> **THE PROBLEM**
Your answer must be the lines from the one holding "Open the All models dropdown" through the final line of the entries below, copied exactly, with no pictures.

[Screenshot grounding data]
◆ ◆ ◆ ◆

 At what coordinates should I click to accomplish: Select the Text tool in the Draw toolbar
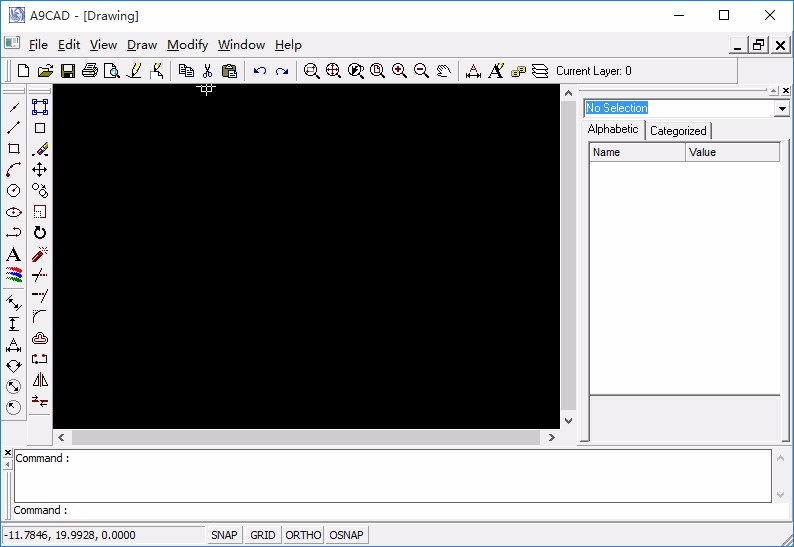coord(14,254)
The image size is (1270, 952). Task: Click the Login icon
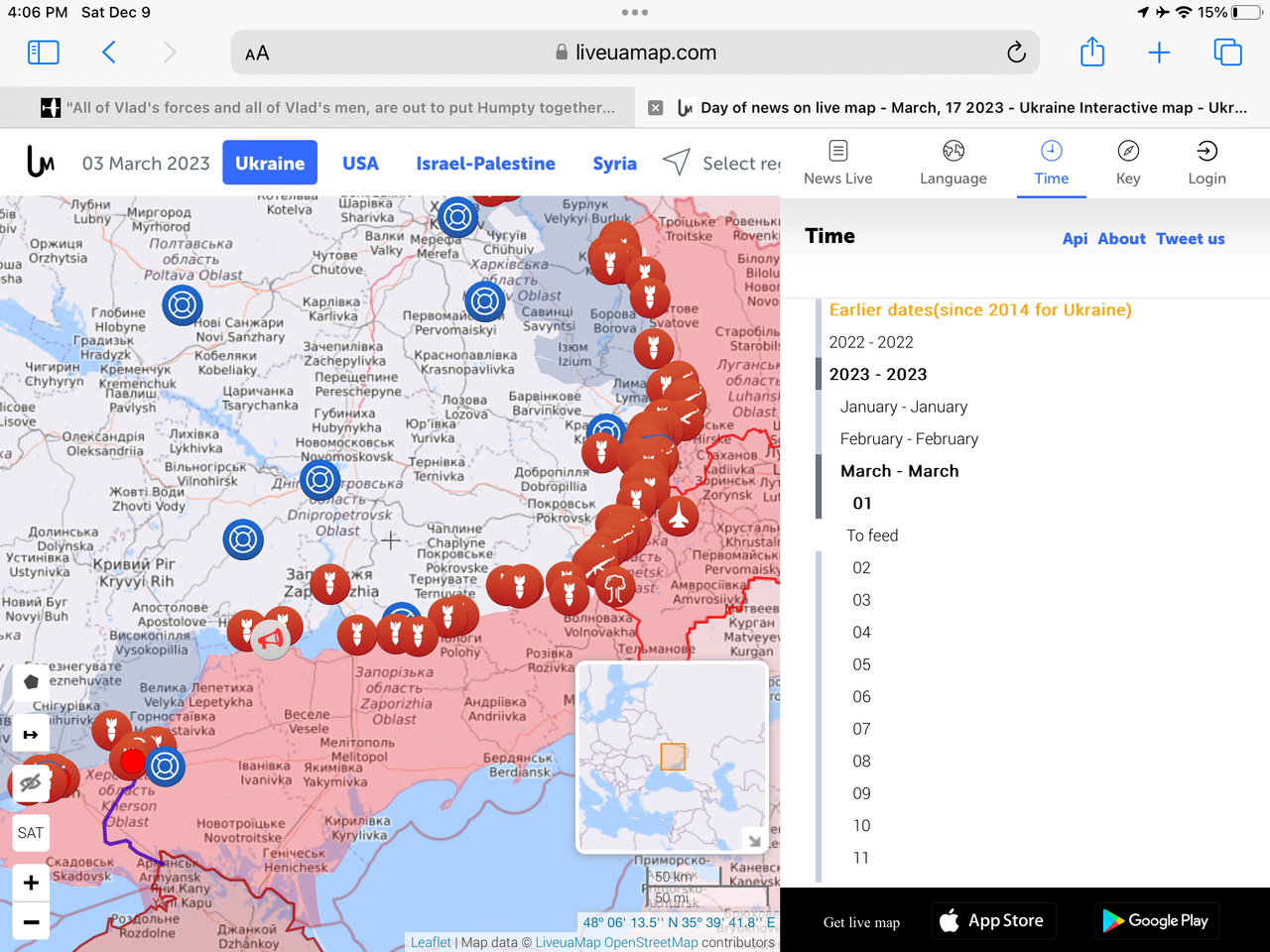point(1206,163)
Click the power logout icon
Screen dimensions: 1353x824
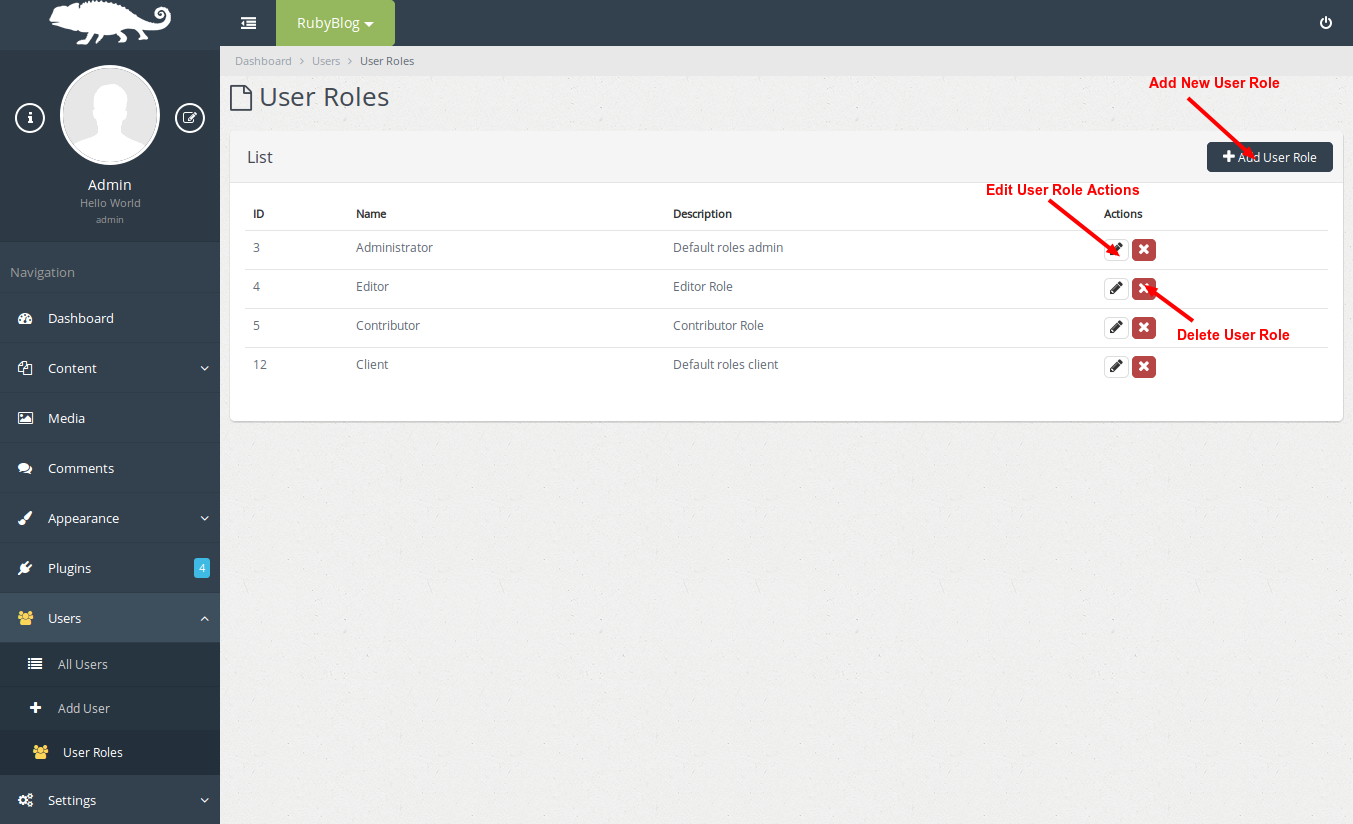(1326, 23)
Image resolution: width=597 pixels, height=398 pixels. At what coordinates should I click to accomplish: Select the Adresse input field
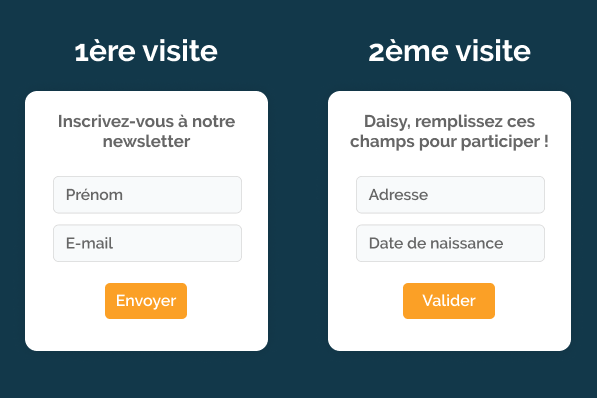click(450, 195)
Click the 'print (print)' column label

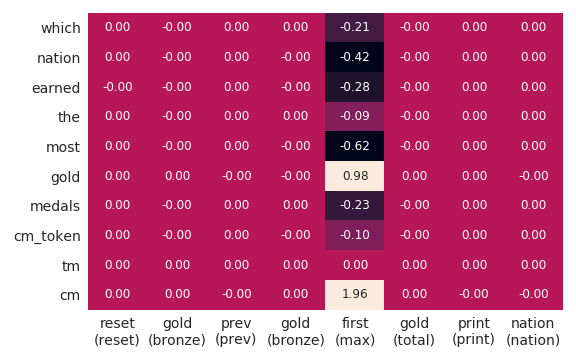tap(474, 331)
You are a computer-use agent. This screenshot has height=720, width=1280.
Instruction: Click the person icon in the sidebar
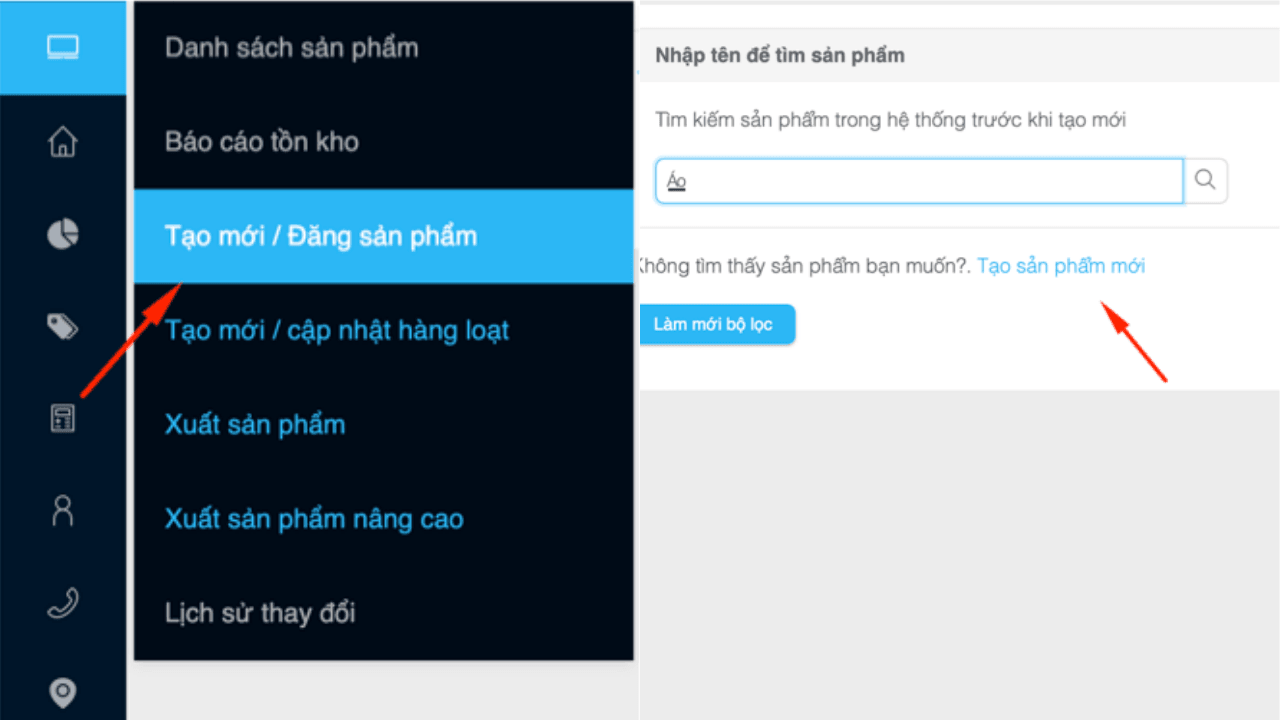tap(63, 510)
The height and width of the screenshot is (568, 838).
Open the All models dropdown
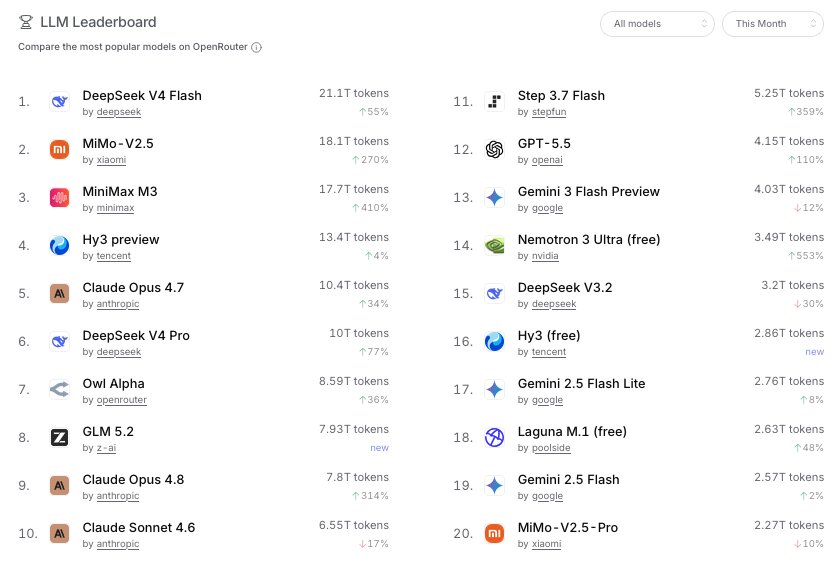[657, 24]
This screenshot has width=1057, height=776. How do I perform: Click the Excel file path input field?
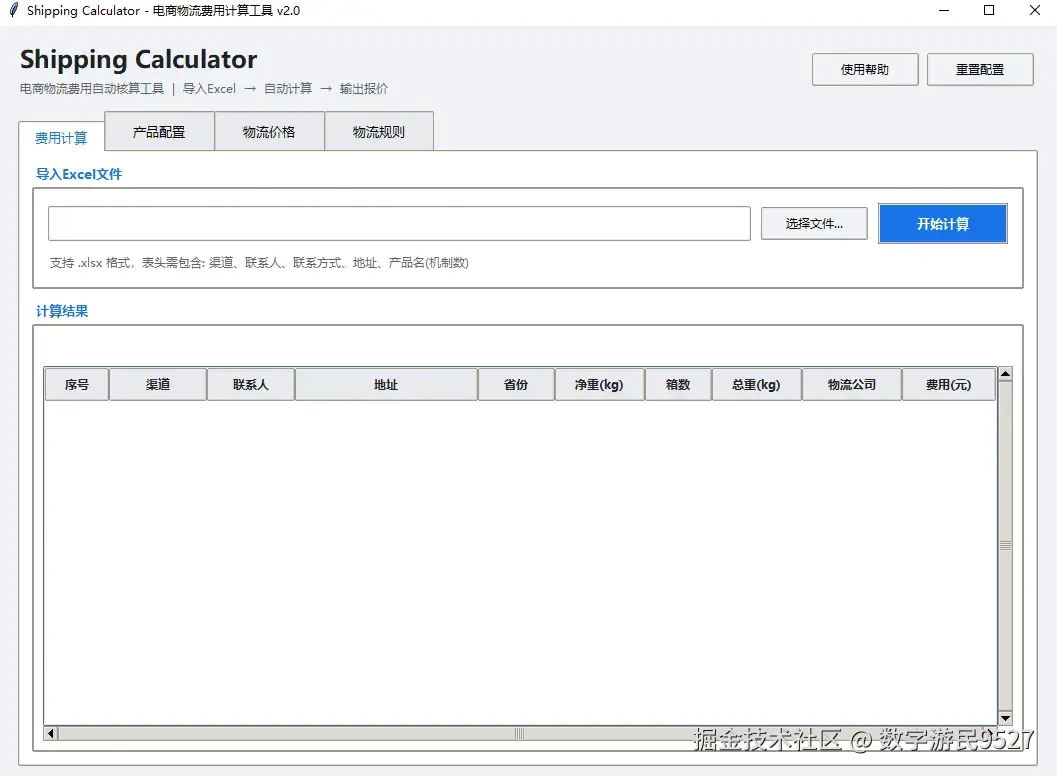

◆ ◆ ◆ ◆

> **RESPONSE AREA**
Open the All models dropdown
[657, 24]
This screenshot has width=1057, height=776. How do I perform: Click the Excel file path input field?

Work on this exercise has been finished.